### Stated problem 1:
According to the turkey pastitsio text, what kind of pasta works best in the dish?
### Stated problem 2:
State how many lines of the listing contain the word "dimensions".

START Text extract

Food and Drink

With ingredients from the freezer and pantry, this turkey pastitsio is a comforting burst of flavor for a cold day

January is often a month for reflection and frugality, and in my kitchen a time to feature the reserves in the pantry and freezer as much as possible. An armchair traveler’s take on the Greek baked pasta dish rich with béchamel sauce and ground meat with bold hits of cinnamon and nutmeg, this is a slightly lightened version using ground turkey — or ground moose or beef if you happen to have some in the freezer — and mushrooms for added depth of flavor; dried mushrooms, and their broth after soaking in hot water added to the béchamel sauce, would also fare well here. For a vegetarian twist, double the mushrooms and toss in spinach, kale, zucchini, or even some artichoke hearts. Long, tube-shaped pasta works best so look for ziti or large rigatoni. Serve with extra grated cheese and some crushed chile flakes. And a tender green-leaf salad with a zingy vinaigrette. — Kim Sunée

Turkey pastitsio

Makes 8 servings

2 to 3 tablespoons olive oil

1 medium onion, finely chopped (about 1 1/2 cups)

1 pint cremini or shiitake mushrooms, trimmed and coarsely chopped

Salt and freshly-ground black pepper, to taste


3 cloves garlic, minced

2 tablespoons tomato paste

1 1/2 pounds ground turkey (or beef or lamb)

1 teaspoon dried Italian seasoning (or 1/2 teaspoon dried oregano plus 1/2 teaspoon dried thyme) or leaves from 2 to 3 sprigs fresh thyme and oregano

1 1/2 teaspoons ground cinnamon

Salt and pepper

1 (28-ounce) can crushed tomatoes

2 3/4 cups whole milk, at room temp

4 tablespoons unsalted butter

1/3 cup all-purpose flour

About 1/8 teaspoon freshly-grated nutmeg

1 1/2 cups grated Parmesan cheese

1 pound ziti or rigatoni

• In a large deep skillet, heat two tablespoons oil over medium heat. Add onion and cook, stirring occasionally, about 5 minutes. Season lightly with salt and pepper. If mixture in the pan is a little dry, add another teaspoon or so of olive oil before adding tomato paste. Cook paste, stirring frequently, 3 to 4 minutes; lower heat if paste begins to burn and add a teaspoon or two of water. Add mushrooms and cook, stirring occasionally, about 5 minutes. Add turkey and cook, breaking up meat, until meat is just lightly browned, 5 to 7 minutes; stir in herbs and 1 teaspoon cinnamon and 3/4 teaspoon salt and 1/2 teaspoon freshly-ground black pepper. Stir in tomatoes and juice. Cook, over medium-low heat, stirring occasionally, 20 to 25 minutes. Taste and adjust seasoning, adding more salt and pepper, cinnamon, or garlic, as needed.

END Text extract
START Raw data

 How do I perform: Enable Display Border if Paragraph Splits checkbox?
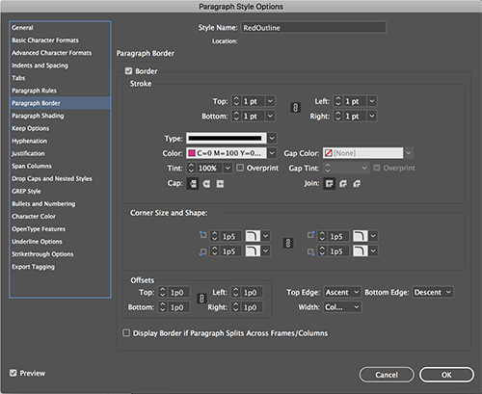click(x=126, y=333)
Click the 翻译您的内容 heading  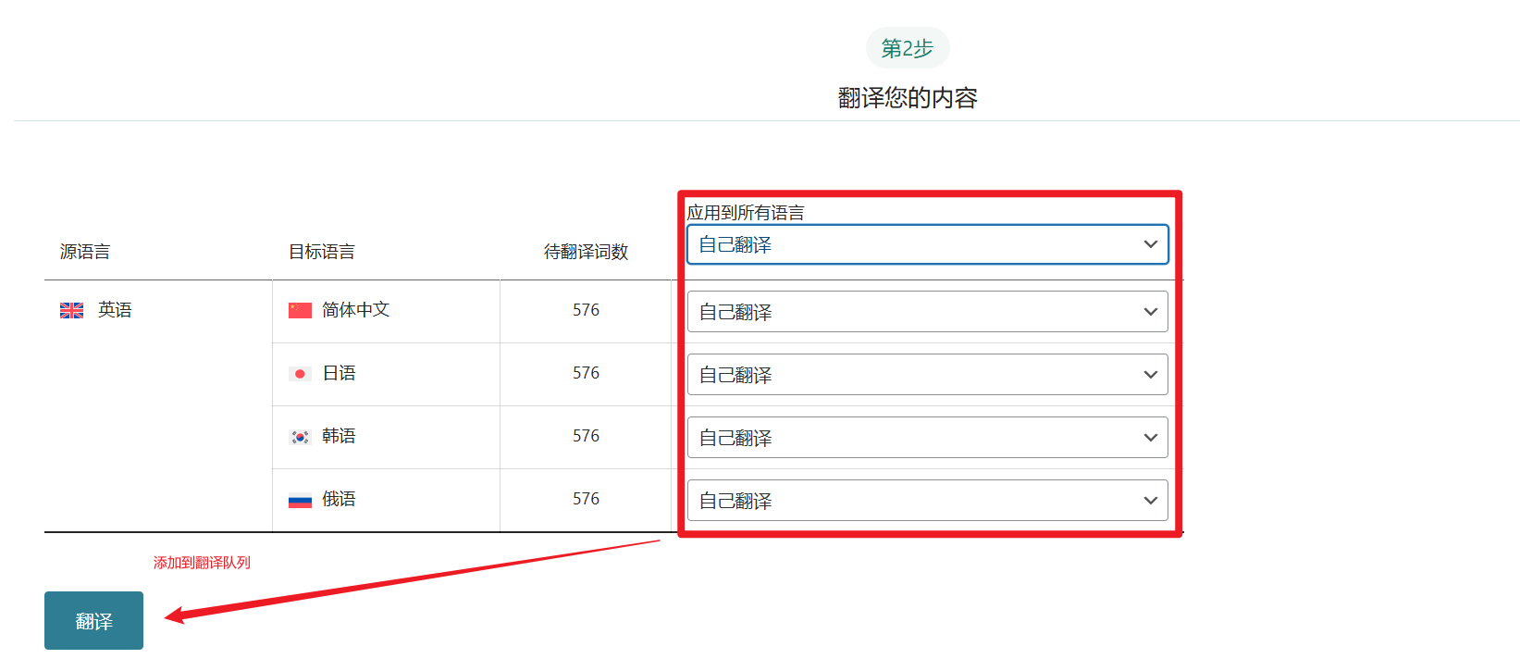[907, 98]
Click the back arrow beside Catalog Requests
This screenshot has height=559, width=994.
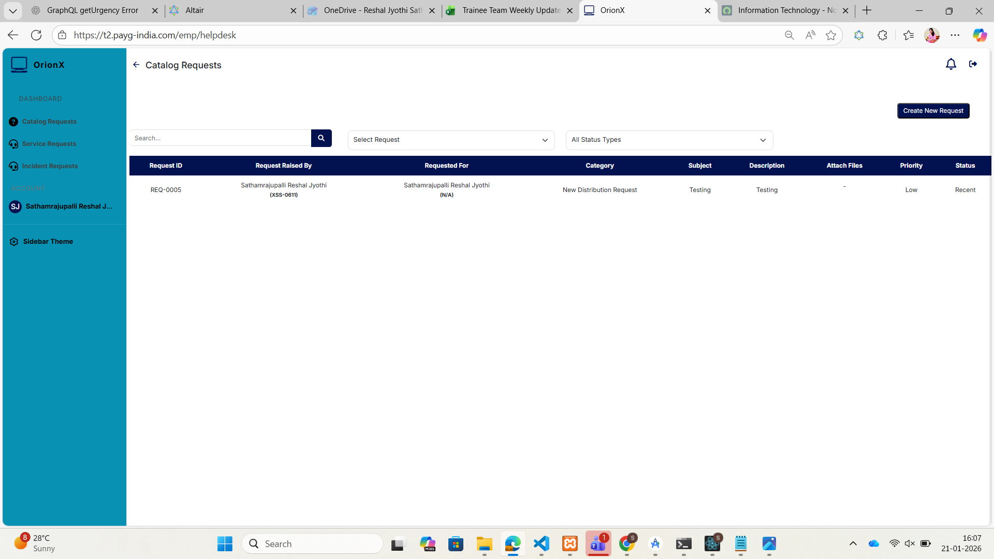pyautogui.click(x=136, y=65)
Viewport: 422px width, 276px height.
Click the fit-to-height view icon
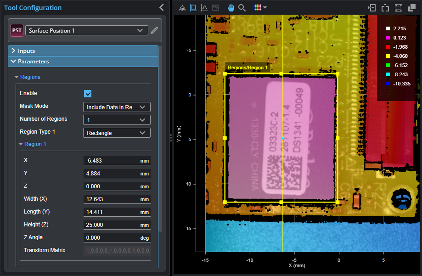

END Raw data
START Raw data

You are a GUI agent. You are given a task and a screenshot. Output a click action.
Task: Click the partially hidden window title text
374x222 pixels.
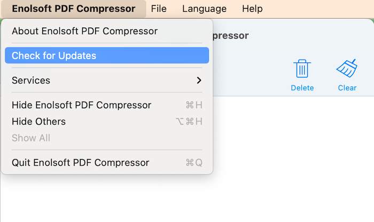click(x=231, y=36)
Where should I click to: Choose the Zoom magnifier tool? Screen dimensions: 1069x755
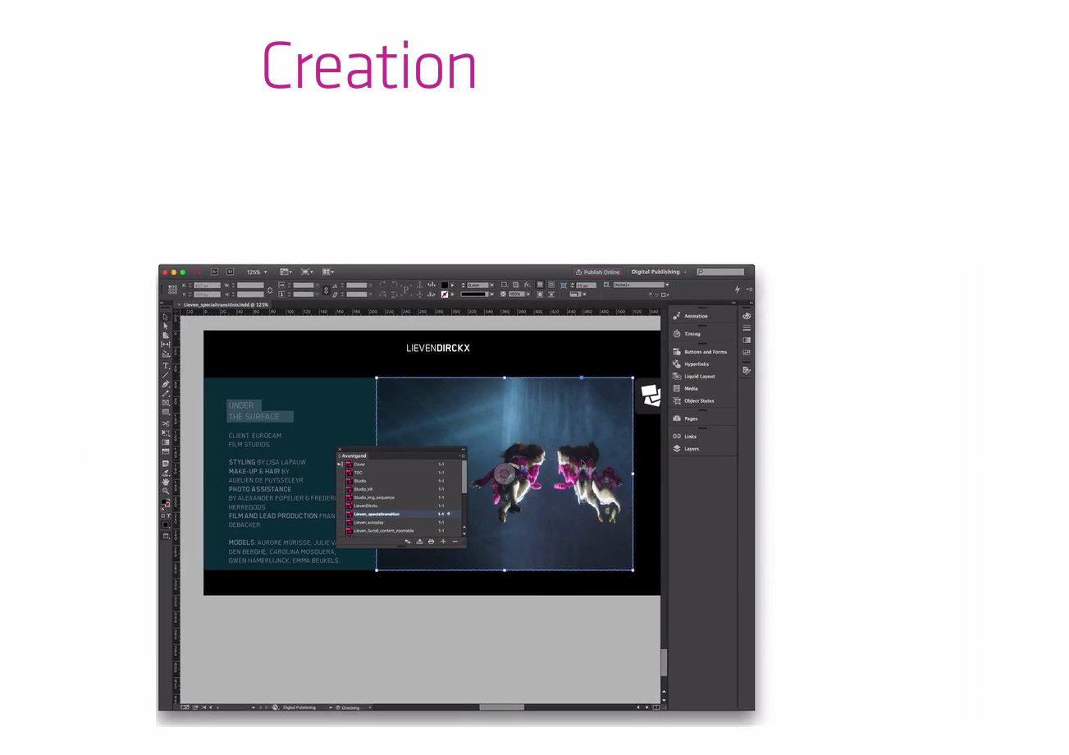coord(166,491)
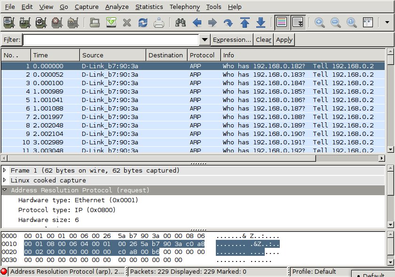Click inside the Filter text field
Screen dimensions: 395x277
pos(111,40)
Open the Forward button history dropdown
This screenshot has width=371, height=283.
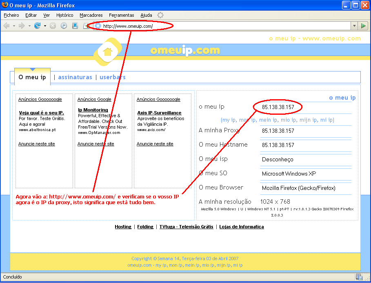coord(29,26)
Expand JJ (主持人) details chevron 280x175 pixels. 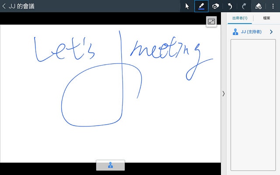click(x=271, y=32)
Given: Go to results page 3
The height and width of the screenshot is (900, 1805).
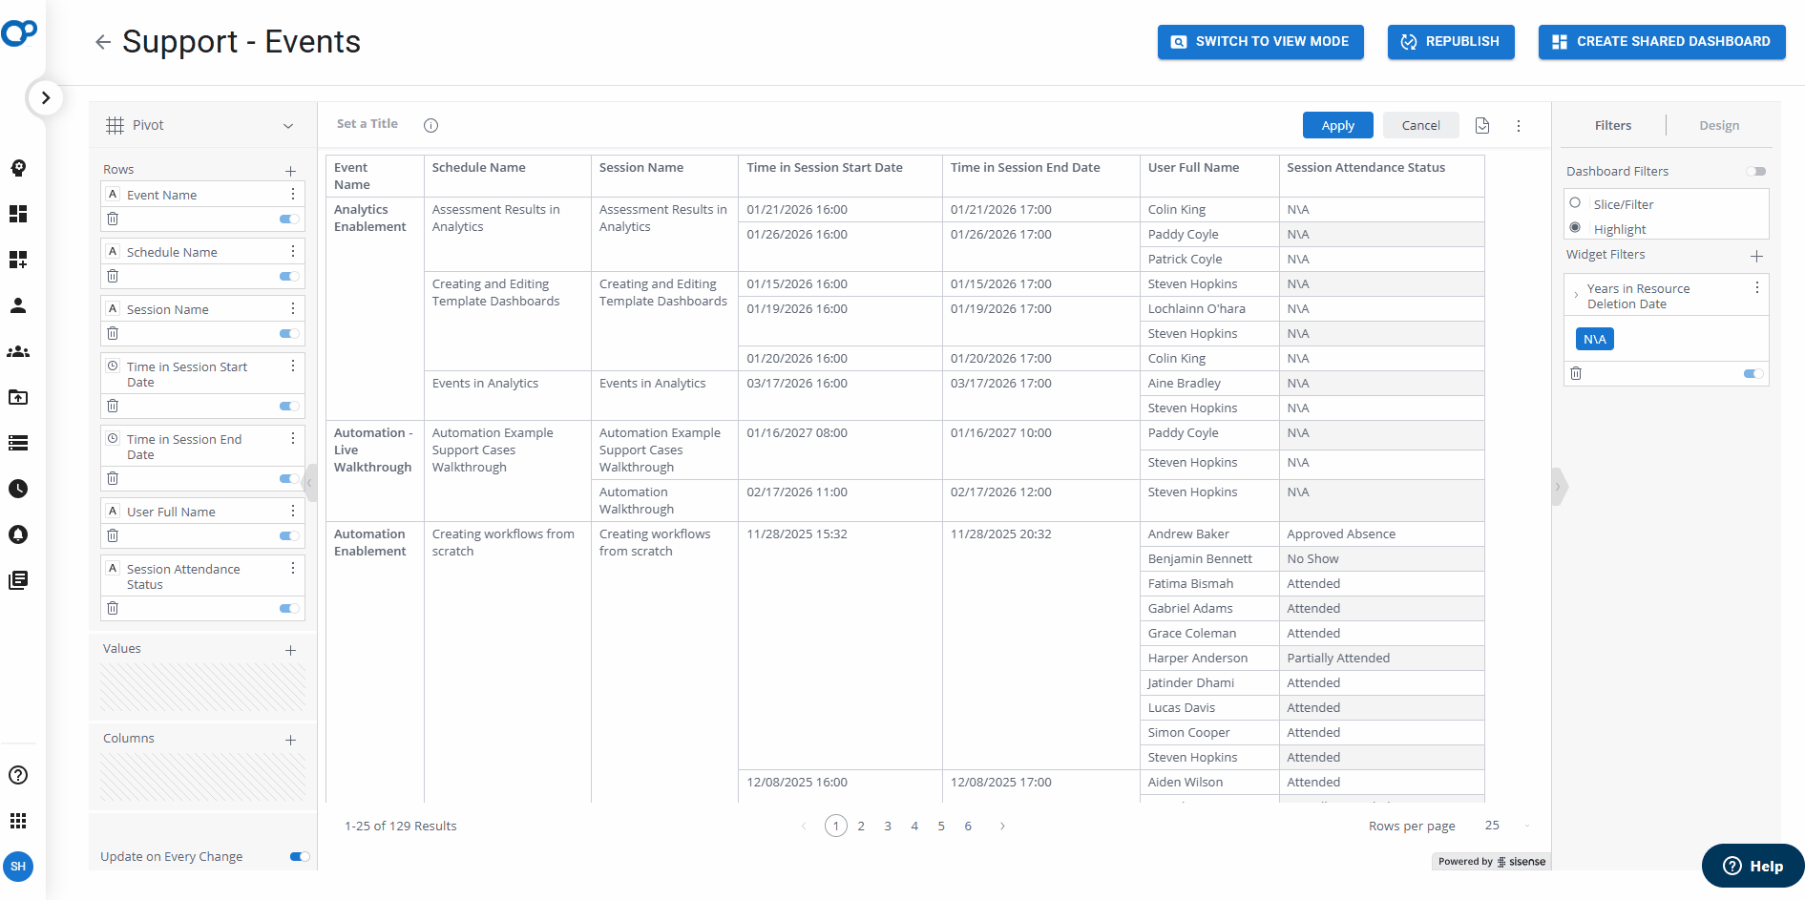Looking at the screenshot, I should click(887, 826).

END Raw data

### Expected output 1:
Long, tube-shaped pasta such as ziti or large rigatoni works best.

### Expected output 2:
2